As much as I’d like to, I simply cannot keep my girls within my sight all day long even during these tender childhood years let alone in their teenage or later. I have to let them go at some point. What I often ask myself is whether or not I am doing all that is in my hands to ensure the safety of my child in my absence. Am I training her enough, even at this young age, to protect herself against predators that seem to be lurking at every street corner, every marketplace, even in school gyms? And more than the stranger, how do I teach her to be wary of the friends and relatives who might try to abuse her trust someday?
Not one day has passed since my first baby girl was born that I have not thought about how to keep her safe from sexual predators, especially since she was an exceptionally friendly toddler who loved strangers! I have wondered how to teach her to be kind, gentle and loving, yet to protect herself from the darkness that lies within the heart of man. How do I overcome my own paranoia and see male relatives as simply doting over my daughters and nothing more? Is it even possible for me to teach her to strike a balance at this young age? Will all my training make her fearful and generally distrustful of all men with the exception of her own father? How will this affect her life decisions in the future? Will she ever be able to build friendships and even healthy professional relationships with other men? Even today, I find myself unable to answer these questions satisfactorily.
Oh, how I wish that our daughters didn't have to shoulder the burden of constantly protecting themselves against unknown predators but could simply enjoy their lives without any cares in the world.

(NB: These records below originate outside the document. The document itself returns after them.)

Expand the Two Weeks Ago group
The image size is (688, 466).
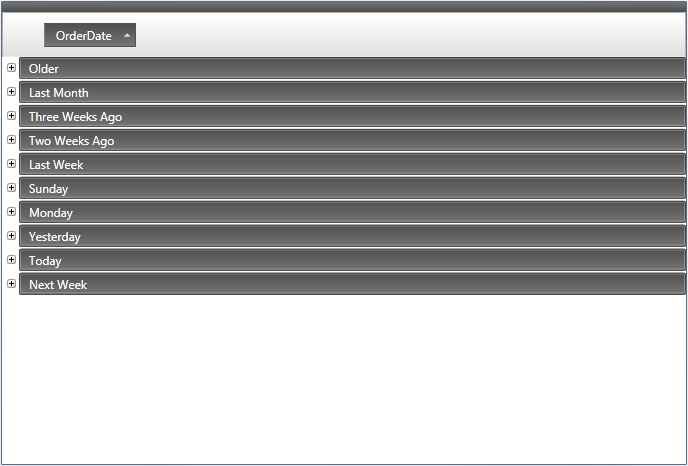pyautogui.click(x=11, y=140)
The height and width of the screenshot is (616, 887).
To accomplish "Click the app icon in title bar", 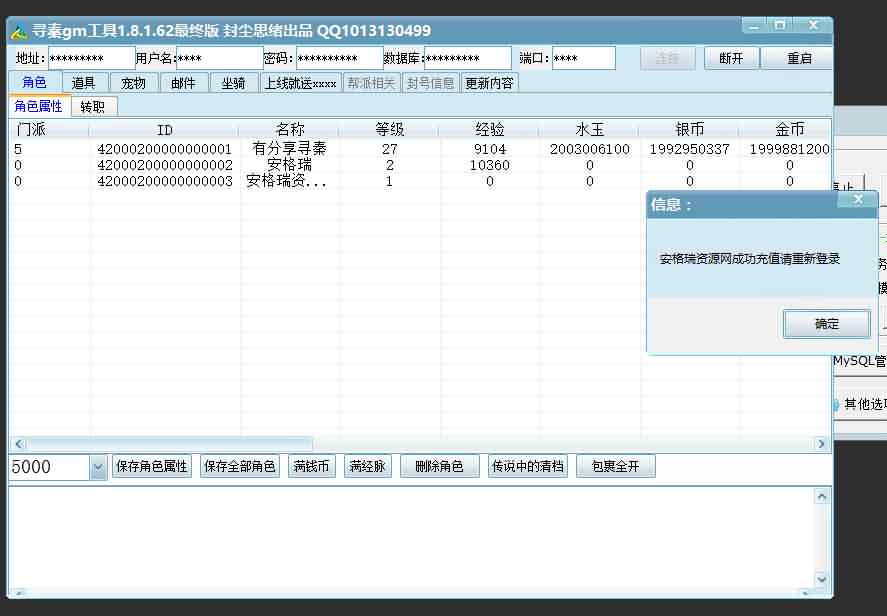I will coord(18,32).
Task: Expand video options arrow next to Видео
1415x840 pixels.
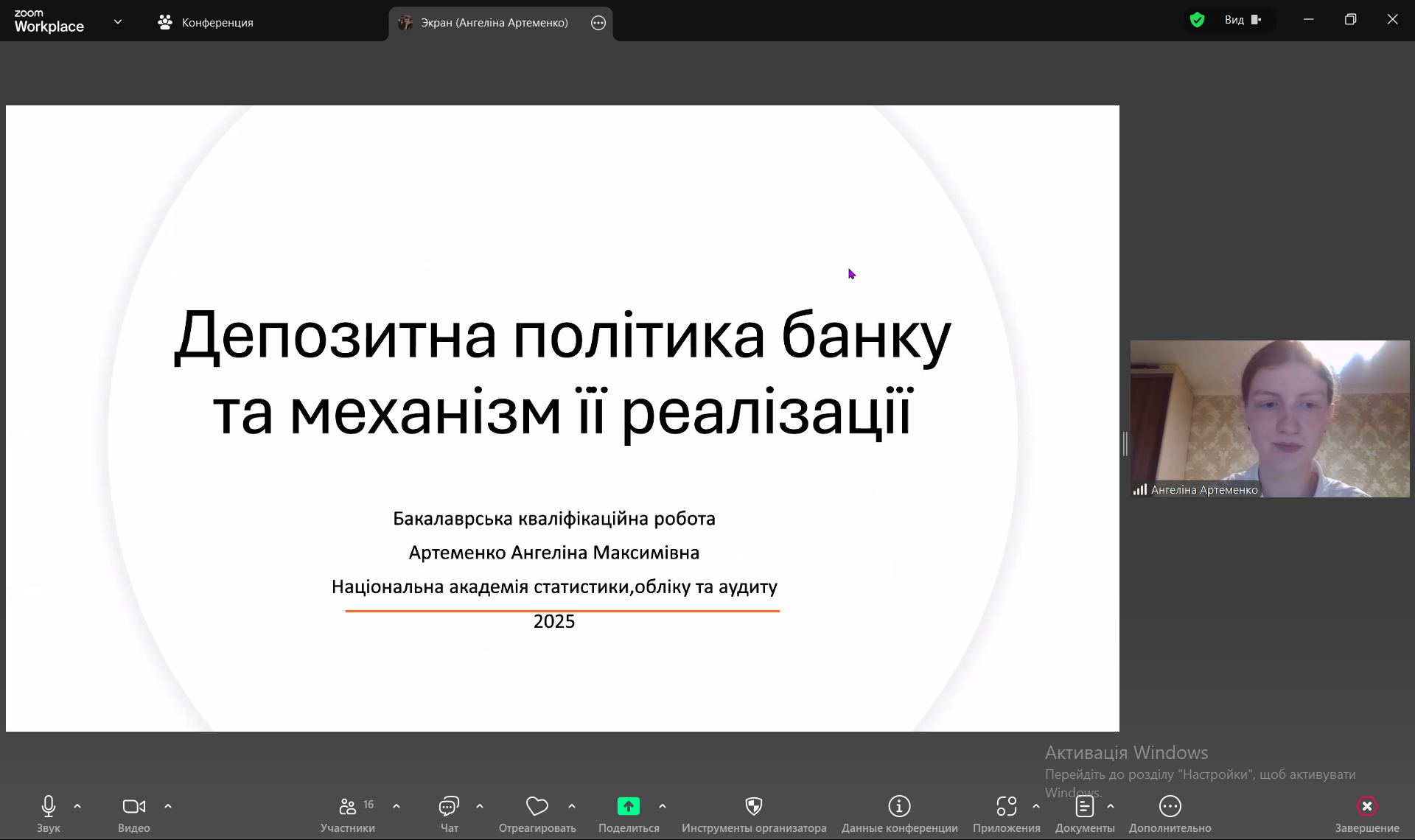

Every other week I go through the drill with her. From asking questions about the bus ‘bhaiya’ and skating instructor in the school to reminding her about the ‘password’ in case I don’t turn up at the bus stop and someone else comes to pick her. Sometimes, the discussions are casual and routine when I tell her not to go with a stranger who offers a candy or ice cream, or that it’s OK to refuse to sit with people who make her ‘uncomfortable’ even if they are mamma or dadda’s good friends. She has heard it so often that she now brushes it off saying, ‘Yes, mama, I know it.’
But other times I have to stop myself when I see MY fear in HER eyes. The other day during the password drill, she was almost teary eyed and asked me, ‘mamma, but why won’t you be there at the bus stop? Will something bad happen to you?’ I just reassured her, calmly, that perhaps someday I could be unwell or busy with something else and can’t be there at the bus stop on time. It’s difficult to know how to instruct and not terrify her as she is still so young and unable to understand the dangers in the world.

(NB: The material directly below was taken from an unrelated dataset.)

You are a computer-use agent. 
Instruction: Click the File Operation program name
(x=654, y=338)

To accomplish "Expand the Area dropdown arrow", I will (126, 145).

In the end, I can only equip my girls as much as possible and pray, trusting that ultimately only God can protect them. After all He loves my daughters more than I could ever. He has invested in their eternity! And even if He allows something to happen, I pray to have the faith to understand that He knows what He is doing and that He can use every experience to build us and bring us closer to Him.
And if something should happen to her, whether she may understand what has happened to her or not, I want her to know one thing-- that she can come to me no matter what the circumstances and that she will be understood and defended. Also, I want her to know that as much as I’d do anything to prevent her from experiencing pain of any sort, it’s not the end of her world if she does. That she will have many more beautiful days and experiences to look forward to, even though the present challenges may feel overwhelming.
It is my hope that despite any experience that this world might throw at her, she will grow to be strong in the Lord and trust Him with everything. A woman who can look back at her difficult experiences as the dark threads in the tapestry of her life that only render the brighter threads to stand out even more and make the whole picture of her life beautifully complete.
If you are a mother of a daughter, what is your hope for her as she faces the challenges of being a girl in this culture?